What is President Trump?

Greg Crosby

By Greg Crosby

Published Sept. 25, 2017

What is President Trump?
A few things coming out of the Trump White House recently seems to be causing some concern. The first one is President Trump's deal with congressional Democrats on the debt limit. To say this has annoyed congressional Republicans would be an understatement.

These Republicans think that they are losing some of the leverage they would otherwise use to achieve some of their legislative goals by tying those goals to a longer-term lifting of the debt limit.

But they're really nervous over a much bigger suggestion, the possibility that this might signal a major pivot in Trump's loyalties from Republican to Democrat. A lot of the reason for the pivot could be that the congressional Republicans couldn't deliver the goods to Trump on the Obama repeal measure.

Which brings us to the recent Trump shift regarding illegal aliens. He has had meetings in the past few weeks with Chuck Schumer and Nancy Pelosi, archenemies of the political right to say the least.

It must really gall the Republicans to see the Donald cozying up to Chuckie and Nan.

In these meetings it appears that Trump expressed conciliatory words about extending an amnesty for illegal immigrants. The president said he was "fairly close" to a deal with congressional leaders to preserve protections for hundreds of thousands of young immigrants living illegally in America and declared that Republican leaders were "very much on board." He also said his promised wall along the U.S.-Mexico border would "come later."

In his own Tweet, President Trump said the following, "Does anybody really want to throw out good, educated and accomplished young people who have jobs, some serving in the military? Really!....." This caused Steve Bannon's Breitbart news site to label Trump "Amnesty Don."

If it's true that Trump is leaning more towards the left, this will begin a new phase in his presidency: one in which he looks to cooperate with congressional Democrats on several issues, instead of on almost none.

This major shift by Trump will leave congressional Republicans with a choice of accepting deals they dislike, trying to block the president from making these deals, or being left out of governance altogether as has been the case up to now.

Another sign of President Trump changing course has been the report first from the Wall Street Journal, then from other news outlets that the Trump administration is considering staying in the Paris agreement to fight climate change "under the right conditions," offering to re-engage in the international deal three months after President Trump said the U.S. would pull if it didn't find more favorable terms.

A European official confirmed that the Trump administration has softened its opposition to the landmark Paris climate accord and may not completely withdraw after all.

Again, if true, this would mark another reversal of one of President Trump's key campaign promises, one of the most controversial. After these several surprise decisions, the big question to a lot of Trump supporters these days, is where does President Trump really stand on many of the big issues he campaigned on.

In other words is Donald Trump a Republican at heart? Is he in any way a conservative? Is he a populist? Or is he secretly a Democrat? The answer is he is none of those things.
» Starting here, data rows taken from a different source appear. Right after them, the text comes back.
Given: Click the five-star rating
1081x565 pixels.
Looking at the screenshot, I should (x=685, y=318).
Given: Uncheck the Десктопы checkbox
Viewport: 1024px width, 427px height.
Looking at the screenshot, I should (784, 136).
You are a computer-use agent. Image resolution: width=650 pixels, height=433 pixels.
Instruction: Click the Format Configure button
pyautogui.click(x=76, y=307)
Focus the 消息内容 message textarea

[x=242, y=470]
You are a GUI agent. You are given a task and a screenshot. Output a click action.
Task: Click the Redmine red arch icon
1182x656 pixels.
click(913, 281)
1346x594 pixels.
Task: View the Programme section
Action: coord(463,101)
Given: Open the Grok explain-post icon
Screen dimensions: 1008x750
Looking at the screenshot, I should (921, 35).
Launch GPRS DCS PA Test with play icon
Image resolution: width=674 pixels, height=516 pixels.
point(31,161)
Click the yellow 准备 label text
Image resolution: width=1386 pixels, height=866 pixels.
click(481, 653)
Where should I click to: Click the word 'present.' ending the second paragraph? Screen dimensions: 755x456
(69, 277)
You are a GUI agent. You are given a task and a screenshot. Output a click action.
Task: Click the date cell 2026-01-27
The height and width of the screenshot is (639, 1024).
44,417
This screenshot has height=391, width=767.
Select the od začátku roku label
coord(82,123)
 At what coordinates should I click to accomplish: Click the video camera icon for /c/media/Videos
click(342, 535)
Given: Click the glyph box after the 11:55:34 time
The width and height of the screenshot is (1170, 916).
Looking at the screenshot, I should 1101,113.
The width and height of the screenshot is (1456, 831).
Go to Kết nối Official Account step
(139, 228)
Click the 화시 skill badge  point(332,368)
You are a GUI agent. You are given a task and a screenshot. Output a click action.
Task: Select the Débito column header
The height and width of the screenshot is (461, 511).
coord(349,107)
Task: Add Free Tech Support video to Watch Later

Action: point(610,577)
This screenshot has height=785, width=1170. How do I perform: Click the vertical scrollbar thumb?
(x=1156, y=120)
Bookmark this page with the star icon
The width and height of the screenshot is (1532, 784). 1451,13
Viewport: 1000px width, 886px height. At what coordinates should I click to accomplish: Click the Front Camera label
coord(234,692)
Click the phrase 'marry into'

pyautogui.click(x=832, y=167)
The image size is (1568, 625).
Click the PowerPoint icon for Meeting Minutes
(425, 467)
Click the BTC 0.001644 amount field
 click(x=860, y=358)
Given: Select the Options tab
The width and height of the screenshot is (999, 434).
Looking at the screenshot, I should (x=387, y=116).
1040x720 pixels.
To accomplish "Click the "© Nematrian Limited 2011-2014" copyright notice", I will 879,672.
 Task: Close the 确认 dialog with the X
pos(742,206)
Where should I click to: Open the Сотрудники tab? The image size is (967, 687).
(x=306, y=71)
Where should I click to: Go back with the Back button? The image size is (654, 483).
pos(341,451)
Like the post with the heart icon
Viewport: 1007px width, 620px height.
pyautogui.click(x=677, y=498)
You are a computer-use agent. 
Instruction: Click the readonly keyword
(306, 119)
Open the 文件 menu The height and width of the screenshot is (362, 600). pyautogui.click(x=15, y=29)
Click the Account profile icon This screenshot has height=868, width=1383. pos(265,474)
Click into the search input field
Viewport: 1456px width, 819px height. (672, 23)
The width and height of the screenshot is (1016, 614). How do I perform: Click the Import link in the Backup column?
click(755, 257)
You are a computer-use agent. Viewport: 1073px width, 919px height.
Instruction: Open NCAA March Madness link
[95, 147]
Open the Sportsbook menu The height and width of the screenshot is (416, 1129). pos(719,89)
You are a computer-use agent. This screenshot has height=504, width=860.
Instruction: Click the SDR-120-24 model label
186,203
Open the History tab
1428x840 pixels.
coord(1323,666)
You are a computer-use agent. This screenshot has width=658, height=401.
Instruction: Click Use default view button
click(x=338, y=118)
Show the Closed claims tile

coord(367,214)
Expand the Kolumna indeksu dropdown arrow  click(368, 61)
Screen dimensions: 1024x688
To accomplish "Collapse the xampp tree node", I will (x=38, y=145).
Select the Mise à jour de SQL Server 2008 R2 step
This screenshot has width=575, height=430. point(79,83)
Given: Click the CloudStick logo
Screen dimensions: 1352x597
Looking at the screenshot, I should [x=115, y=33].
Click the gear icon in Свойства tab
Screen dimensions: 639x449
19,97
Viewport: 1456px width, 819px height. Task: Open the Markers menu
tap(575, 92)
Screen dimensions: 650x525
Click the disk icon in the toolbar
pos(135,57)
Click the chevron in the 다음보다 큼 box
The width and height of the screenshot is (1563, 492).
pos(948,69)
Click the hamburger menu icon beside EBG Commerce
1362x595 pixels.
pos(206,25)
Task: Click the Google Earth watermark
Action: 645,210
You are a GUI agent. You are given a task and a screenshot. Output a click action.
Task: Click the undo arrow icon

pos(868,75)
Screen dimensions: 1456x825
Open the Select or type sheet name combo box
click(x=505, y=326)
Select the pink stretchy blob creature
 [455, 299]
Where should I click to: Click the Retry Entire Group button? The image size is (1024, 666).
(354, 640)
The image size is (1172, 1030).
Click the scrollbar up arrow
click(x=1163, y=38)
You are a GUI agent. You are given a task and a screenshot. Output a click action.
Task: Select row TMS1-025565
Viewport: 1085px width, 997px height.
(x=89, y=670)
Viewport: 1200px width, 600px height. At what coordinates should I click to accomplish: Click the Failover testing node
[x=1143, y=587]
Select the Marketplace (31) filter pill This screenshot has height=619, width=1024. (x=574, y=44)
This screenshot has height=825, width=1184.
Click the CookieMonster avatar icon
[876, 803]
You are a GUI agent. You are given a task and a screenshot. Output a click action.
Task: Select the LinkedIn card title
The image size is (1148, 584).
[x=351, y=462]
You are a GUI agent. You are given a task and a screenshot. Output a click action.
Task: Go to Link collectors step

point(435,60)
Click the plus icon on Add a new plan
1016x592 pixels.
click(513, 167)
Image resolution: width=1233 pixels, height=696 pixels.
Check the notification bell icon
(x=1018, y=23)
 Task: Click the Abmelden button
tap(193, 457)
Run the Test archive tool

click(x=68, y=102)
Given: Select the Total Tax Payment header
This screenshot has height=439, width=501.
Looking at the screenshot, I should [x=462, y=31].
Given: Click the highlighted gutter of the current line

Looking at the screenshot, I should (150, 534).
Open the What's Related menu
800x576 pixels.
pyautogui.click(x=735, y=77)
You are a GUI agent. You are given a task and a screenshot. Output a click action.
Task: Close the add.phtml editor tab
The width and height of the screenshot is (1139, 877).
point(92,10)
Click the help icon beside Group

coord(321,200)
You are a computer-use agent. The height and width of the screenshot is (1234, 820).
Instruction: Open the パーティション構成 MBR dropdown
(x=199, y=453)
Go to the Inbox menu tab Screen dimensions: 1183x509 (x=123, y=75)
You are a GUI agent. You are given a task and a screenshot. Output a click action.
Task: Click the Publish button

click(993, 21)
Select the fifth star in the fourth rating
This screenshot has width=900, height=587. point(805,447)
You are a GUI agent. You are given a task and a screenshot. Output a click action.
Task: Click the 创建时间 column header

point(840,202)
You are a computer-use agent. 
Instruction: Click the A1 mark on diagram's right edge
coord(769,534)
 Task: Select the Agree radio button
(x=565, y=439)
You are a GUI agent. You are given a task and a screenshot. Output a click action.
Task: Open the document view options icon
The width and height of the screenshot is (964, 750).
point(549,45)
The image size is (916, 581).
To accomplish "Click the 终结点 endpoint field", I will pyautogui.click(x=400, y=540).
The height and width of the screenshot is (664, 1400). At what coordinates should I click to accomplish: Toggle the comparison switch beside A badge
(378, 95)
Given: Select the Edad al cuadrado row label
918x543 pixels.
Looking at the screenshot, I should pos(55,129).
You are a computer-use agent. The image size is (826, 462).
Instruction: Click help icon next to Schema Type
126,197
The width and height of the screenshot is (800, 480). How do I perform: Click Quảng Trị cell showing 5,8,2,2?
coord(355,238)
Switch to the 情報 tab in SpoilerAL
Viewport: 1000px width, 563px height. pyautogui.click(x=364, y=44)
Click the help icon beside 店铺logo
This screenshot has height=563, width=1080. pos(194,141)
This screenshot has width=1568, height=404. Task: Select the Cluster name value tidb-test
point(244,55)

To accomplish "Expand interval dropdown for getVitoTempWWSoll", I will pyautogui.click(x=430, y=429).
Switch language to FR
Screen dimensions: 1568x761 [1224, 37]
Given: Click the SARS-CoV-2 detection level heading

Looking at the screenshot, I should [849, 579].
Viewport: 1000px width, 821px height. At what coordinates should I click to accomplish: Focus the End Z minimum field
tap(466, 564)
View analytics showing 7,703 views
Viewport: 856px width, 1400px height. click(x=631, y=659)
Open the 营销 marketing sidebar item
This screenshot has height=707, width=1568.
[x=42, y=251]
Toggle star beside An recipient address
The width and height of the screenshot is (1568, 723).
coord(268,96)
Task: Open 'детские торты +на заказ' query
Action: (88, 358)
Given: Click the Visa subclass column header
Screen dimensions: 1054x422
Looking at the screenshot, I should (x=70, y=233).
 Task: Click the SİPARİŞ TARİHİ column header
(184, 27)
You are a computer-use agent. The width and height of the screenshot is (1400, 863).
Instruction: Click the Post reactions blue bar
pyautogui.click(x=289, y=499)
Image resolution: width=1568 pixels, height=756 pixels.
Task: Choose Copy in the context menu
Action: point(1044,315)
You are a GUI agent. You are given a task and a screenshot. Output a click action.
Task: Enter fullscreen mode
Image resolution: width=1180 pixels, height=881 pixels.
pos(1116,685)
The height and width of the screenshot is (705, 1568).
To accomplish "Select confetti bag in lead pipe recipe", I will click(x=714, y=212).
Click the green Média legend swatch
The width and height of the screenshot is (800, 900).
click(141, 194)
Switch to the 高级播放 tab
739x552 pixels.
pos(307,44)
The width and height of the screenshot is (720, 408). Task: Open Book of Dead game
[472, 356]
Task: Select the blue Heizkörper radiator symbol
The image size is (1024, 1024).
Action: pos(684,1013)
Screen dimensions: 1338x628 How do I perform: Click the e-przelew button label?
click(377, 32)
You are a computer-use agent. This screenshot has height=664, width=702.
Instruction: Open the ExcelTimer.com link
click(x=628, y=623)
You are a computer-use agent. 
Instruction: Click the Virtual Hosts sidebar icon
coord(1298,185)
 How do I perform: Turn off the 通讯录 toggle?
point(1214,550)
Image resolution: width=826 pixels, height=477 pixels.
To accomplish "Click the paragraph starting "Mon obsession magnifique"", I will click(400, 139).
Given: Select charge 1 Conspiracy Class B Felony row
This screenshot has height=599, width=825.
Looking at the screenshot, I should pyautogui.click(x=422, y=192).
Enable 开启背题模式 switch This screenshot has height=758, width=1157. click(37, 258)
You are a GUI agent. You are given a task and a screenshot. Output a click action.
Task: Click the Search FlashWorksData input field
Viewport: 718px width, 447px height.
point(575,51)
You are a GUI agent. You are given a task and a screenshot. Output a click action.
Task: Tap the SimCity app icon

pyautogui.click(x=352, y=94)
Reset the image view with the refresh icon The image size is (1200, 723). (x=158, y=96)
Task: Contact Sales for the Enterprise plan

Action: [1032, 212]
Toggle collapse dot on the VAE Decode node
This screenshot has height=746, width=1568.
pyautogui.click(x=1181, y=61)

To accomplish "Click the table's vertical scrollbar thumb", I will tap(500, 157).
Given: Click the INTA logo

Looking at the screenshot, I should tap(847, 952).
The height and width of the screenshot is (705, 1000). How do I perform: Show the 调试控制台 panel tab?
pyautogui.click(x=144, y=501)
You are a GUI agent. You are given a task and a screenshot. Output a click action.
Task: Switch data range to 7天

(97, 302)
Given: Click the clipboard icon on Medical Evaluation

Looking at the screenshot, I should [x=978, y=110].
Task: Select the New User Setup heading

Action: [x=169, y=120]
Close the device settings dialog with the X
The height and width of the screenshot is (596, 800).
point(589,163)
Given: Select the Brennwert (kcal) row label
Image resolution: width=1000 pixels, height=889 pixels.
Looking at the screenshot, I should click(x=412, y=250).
Donald Trump is a devout pragmatist.

As a pragmatist he is (and always was) a man guided by practical applications to achieve the results he needs for success.

He is the opposite of an ideologue, he is goal oriented and not guided by political or idealistic concerns.

This does not come as a shock to me; I pegged Trump a long time ago as this sort of guy.

I voted for him not because I thought he shared my conservative values, but because I knew that the alternative (Hillary) would be so much worse.

Many things Donald Trump has done since taking office have been good for conservatives like me, such as the appointment of Justice Neil Gorsuch to the Supreme Court, several of his cabinet appointments, and many of his "getting America working again" initiatives.

Quite frankly, I expected Trump to go soft and left-leaning on many social issues. I don't like it, but that's the way it is.

So the next time you hear someone wondering aloud just what to make out of Donald Trump, is he Democrat or Republican or liberal or conservative?

You can tell them Donald Trump is a pragmatic businessman. He makes deals for a living. And he deals with everyone he can.